DNV ST F101 2021 code check update

The code checks feature has been updated to reflect the latest DNV ST F101 2021 edition. New data and results have been added to facilitate this.

The older DNV OS F101 results, which pertain to the 2012 edition, are still supported.

Morison element added mass and fluid inertia

Morison elements (introduced in 10.2) are composed of a collection of rigid cylinders which attract hydrodynamic loads. Morison elements can be connected to either vessels or 6D buoys, although the most typical usage is to connect them to vessels. An example of their use might be to include the influence of quadratic viscous drag on the bracing of a semi-submersible, which has been neglected as part of a linear hydrodynamic diffraction analysis.

In previous versions, Morison elements attracted drag loads, but no other loading. A number of users have requested that we also include added mass and fluid inertia effects, which we have done in this release. The input data are shown below:

As mentioned above, we have also extended the analogous Morison element feature in OrcaWave in the same way.

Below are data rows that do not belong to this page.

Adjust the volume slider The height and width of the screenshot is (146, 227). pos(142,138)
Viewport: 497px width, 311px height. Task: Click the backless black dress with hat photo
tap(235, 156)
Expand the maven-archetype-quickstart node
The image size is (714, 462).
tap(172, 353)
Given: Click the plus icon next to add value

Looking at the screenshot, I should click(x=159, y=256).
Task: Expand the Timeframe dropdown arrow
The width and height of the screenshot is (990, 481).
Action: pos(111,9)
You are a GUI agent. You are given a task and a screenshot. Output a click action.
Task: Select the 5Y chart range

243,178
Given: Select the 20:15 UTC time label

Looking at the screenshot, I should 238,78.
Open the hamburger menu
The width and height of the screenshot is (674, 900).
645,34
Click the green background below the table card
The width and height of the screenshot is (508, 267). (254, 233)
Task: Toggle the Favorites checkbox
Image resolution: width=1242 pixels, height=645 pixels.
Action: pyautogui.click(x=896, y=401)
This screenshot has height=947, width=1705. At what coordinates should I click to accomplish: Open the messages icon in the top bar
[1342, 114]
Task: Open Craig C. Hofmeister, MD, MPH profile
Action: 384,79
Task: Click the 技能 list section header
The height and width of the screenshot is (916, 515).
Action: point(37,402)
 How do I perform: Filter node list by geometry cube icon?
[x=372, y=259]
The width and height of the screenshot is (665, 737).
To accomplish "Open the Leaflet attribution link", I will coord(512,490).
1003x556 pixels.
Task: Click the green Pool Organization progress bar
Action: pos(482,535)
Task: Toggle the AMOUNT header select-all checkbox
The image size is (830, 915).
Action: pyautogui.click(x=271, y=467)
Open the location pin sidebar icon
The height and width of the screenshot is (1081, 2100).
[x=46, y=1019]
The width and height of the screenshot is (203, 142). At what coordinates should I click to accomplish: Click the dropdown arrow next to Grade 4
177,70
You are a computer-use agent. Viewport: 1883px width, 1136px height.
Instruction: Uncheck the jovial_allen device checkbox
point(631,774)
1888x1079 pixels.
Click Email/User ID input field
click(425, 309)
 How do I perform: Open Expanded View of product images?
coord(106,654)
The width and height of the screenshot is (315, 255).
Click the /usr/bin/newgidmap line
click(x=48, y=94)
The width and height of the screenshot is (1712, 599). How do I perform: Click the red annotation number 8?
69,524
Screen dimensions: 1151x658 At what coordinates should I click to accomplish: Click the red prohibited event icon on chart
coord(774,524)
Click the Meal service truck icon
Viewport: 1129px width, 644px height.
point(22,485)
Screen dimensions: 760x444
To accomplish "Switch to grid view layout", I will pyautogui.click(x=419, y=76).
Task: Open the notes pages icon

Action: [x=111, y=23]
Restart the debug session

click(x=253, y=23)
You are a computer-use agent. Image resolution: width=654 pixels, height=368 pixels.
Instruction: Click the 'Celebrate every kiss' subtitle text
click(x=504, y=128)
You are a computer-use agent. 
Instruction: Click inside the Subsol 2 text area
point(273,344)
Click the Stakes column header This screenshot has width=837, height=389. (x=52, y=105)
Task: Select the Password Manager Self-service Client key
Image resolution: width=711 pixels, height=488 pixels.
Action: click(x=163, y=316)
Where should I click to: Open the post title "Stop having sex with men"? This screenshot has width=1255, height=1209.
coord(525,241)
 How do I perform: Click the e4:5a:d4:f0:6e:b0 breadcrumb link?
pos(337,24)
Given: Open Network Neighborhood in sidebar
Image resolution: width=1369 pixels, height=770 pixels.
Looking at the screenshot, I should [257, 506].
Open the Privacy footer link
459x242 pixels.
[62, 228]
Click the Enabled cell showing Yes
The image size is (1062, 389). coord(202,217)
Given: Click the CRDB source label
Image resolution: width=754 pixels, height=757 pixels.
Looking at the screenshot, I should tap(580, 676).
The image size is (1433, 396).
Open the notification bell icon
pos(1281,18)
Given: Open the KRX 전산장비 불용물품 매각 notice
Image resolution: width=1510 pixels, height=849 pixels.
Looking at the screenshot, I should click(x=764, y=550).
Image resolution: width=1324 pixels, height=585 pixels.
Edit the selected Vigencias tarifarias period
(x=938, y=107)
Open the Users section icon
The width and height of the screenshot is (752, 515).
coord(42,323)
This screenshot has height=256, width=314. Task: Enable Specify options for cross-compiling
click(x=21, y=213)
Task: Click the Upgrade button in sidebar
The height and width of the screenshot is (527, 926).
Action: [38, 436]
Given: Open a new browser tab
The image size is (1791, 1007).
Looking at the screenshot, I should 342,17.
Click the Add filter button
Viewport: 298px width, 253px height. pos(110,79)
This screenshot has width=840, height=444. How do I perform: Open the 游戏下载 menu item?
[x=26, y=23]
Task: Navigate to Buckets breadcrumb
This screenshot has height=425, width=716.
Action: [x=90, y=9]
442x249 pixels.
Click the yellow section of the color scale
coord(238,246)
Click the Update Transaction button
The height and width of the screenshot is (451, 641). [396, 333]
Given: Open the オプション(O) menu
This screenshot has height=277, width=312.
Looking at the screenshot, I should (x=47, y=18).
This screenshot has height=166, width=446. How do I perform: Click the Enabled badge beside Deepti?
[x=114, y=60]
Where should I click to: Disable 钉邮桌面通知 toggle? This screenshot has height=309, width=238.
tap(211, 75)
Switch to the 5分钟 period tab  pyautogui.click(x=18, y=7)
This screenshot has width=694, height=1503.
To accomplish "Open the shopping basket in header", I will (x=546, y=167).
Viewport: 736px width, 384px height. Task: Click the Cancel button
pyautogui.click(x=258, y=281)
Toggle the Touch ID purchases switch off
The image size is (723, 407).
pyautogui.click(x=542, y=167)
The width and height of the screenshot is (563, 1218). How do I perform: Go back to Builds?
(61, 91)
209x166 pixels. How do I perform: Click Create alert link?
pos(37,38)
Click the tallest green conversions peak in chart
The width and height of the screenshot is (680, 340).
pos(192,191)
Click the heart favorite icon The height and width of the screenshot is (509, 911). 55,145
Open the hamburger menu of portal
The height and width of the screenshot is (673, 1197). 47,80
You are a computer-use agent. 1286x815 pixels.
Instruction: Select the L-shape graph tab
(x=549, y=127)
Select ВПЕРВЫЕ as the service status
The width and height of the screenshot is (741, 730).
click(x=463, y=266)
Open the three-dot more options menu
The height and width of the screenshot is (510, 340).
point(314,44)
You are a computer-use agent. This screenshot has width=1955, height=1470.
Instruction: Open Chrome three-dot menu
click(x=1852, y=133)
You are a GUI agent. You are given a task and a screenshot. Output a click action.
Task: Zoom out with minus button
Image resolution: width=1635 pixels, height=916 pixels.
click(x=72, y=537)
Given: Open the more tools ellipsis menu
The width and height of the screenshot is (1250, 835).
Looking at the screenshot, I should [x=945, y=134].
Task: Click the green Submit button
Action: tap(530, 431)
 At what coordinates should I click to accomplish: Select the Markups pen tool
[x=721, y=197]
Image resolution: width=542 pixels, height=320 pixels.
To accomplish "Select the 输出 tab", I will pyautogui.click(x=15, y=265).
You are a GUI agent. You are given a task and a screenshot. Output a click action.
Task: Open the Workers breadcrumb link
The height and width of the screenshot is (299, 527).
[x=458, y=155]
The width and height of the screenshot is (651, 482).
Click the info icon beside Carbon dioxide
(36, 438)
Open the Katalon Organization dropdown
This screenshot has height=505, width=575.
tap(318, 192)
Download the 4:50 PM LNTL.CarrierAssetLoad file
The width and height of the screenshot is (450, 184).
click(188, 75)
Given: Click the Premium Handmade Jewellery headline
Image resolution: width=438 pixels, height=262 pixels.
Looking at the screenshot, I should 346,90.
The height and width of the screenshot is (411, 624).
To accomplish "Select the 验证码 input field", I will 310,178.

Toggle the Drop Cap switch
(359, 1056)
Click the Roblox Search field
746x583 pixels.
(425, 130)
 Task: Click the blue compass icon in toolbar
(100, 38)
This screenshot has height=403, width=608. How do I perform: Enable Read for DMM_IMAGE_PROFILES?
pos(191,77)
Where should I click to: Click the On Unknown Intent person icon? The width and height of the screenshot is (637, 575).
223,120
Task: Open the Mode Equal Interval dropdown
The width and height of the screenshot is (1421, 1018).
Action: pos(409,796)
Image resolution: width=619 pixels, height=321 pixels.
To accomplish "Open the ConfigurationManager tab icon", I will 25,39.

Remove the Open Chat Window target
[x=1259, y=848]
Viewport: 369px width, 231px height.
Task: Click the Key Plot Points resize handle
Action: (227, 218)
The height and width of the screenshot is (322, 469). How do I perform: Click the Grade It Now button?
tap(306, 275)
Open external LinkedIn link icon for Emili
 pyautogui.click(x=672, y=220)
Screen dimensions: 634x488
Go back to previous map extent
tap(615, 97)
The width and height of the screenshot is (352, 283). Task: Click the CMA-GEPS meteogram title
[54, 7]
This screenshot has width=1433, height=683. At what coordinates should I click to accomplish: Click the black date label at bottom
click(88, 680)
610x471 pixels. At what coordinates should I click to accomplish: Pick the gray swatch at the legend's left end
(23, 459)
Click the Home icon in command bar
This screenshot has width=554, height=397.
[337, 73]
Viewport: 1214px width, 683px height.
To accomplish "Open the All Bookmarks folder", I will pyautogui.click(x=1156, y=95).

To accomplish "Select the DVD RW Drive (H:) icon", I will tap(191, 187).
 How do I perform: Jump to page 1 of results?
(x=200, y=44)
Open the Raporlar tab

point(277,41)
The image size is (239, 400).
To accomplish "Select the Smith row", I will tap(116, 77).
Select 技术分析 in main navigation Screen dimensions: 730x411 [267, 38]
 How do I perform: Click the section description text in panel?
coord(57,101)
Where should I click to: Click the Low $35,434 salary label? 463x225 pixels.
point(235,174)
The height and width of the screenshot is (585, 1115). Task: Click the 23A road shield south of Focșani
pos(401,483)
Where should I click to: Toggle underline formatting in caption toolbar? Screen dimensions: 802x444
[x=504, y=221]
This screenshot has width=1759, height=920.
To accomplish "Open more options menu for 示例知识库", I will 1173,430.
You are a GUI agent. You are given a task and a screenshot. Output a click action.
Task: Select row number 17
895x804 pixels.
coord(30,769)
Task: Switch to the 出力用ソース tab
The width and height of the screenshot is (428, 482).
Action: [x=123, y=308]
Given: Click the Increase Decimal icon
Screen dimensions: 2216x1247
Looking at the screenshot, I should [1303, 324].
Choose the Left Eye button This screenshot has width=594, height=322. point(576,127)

Embedded Python optionally included in OrcaFlex installation

OrcaFlex has the ability to host an embedded Python interpreter to execute Python code directly from OrcaFlex. This is used by external functions, post-calculation actions, user-defined results, etc. Support for embedded Python has been part of OrcaFlex for some time now, but it has become much more mainstream with the introduction of the turbine object. The generator and pitch controllers required by turbine objects are typically implemented using Python external functions.

Installing Python is an extra task for any OrcaFlex user that wants to use Python with OrcaFlex. This task can sometimes be a little tricky, and may rely on support from your IT department. As well as installing Python, you must also install some additional Python modules.

The 11.3 installer can now (optionally) install an embedded Python distribution. This distribution is based on the embedded package available at python.org with a small number of critical third-party modules included: pip, NumPy, SymPy, PyYAML and OrcFxAPI.

If you choose to install this embedded Python distribution whilst installing OrcaFlex, then this Python distribution will be used by OrcaFlex as its preferred embedded Python. This allows you to use Python external functions, post-calculation actions, user-defined results etc. without having to install a Python distribution separately.

The embedded Python distribution is also included in the demo version installer which means that you can install the demo version and load our turbine examples without a separate Python installation step.

Conclusion

We hope that you all find some useful and valuable improvements in OrcaFlex 11.3. And while you get to grips with it, we will start working on developments for the next release!